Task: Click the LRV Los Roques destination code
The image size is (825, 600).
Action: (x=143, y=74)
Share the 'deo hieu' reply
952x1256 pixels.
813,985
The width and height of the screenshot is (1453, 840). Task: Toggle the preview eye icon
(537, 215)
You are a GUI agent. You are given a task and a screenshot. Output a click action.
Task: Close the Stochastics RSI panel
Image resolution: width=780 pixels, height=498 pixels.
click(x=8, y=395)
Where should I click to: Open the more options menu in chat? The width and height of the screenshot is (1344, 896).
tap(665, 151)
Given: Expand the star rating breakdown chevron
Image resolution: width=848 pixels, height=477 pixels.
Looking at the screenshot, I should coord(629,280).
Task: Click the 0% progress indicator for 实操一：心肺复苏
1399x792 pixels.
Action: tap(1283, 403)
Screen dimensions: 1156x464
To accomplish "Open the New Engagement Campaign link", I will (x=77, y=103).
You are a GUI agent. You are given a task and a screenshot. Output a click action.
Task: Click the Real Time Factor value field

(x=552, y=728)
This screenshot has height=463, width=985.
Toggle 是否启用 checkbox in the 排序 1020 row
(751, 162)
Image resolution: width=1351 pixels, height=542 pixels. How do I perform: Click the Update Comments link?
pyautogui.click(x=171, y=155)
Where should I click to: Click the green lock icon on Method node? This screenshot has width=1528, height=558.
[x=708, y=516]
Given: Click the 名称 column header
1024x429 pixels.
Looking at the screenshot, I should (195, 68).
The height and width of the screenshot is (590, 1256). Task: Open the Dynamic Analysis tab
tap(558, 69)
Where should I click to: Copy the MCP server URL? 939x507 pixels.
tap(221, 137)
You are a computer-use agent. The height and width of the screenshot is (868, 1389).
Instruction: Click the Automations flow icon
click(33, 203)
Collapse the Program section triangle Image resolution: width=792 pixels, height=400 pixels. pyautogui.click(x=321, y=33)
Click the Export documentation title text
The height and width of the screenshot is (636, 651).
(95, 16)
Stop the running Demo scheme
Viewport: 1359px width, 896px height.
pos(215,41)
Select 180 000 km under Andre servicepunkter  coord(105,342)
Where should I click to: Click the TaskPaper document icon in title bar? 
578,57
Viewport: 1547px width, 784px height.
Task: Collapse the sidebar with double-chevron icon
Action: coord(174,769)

-- -- --

**Work to do**.
Reproduce the lines above verbatim.

**Task result**.
Task: Click the LRV Los Roques destination code
The image size is (825, 600).
Action: (x=143, y=74)
Share the 'deo hieu' reply
952x1256 pixels.
813,985
The width and height of the screenshot is (1453, 840). Task: Toggle the preview eye icon
(537, 215)
You are a GUI agent. You are given a task and a screenshot. Output a click action.
Task: Close the Stochastics RSI panel
Image resolution: width=780 pixels, height=498 pixels.
click(x=8, y=395)
Where should I click to: Open the more options menu in chat? The width and height of the screenshot is (1344, 896).
tap(665, 151)
Given: Expand the star rating breakdown chevron
Image resolution: width=848 pixels, height=477 pixels.
Looking at the screenshot, I should coord(629,280).
Task: Click the 0% progress indicator for 实操一：心肺复苏
1399x792 pixels.
Action: tap(1283, 403)
Screen dimensions: 1156x464
To accomplish "Open the New Engagement Campaign link", I will (x=77, y=103).
You are a GUI agent. You are given a task and a screenshot. Output a click action.
Task: Click the Real Time Factor value field

(x=552, y=728)
This screenshot has height=463, width=985.
Toggle 是否启用 checkbox in the 排序 1020 row
(751, 162)
Image resolution: width=1351 pixels, height=542 pixels. How do I perform: Click the Update Comments link?
pyautogui.click(x=171, y=155)
Where should I click to: Click the green lock icon on Method node? This screenshot has width=1528, height=558.
[x=708, y=516]
Given: Click the 名称 column header
1024x429 pixels.
Looking at the screenshot, I should (195, 68).
The height and width of the screenshot is (590, 1256). Task: Open the Dynamic Analysis tab
tap(558, 69)
Where should I click to: Copy the MCP server URL? 939x507 pixels.
tap(221, 137)
You are a computer-use agent. The height and width of the screenshot is (868, 1389).
Instruction: Click the Automations flow icon
click(33, 203)
Collapse the Program section triangle Image resolution: width=792 pixels, height=400 pixels. pyautogui.click(x=321, y=33)
Click the Export documentation title text
The height and width of the screenshot is (636, 651).
(95, 16)
Stop the running Demo scheme
Viewport: 1359px width, 896px height.
pos(215,41)
Select 180 000 km under Andre servicepunkter  coord(105,342)
Where should I click to: Click the TaskPaper document icon in title bar? 
578,57
Viewport: 1547px width, 784px height.
Task: Collapse the sidebar with double-chevron icon
Action: coord(174,769)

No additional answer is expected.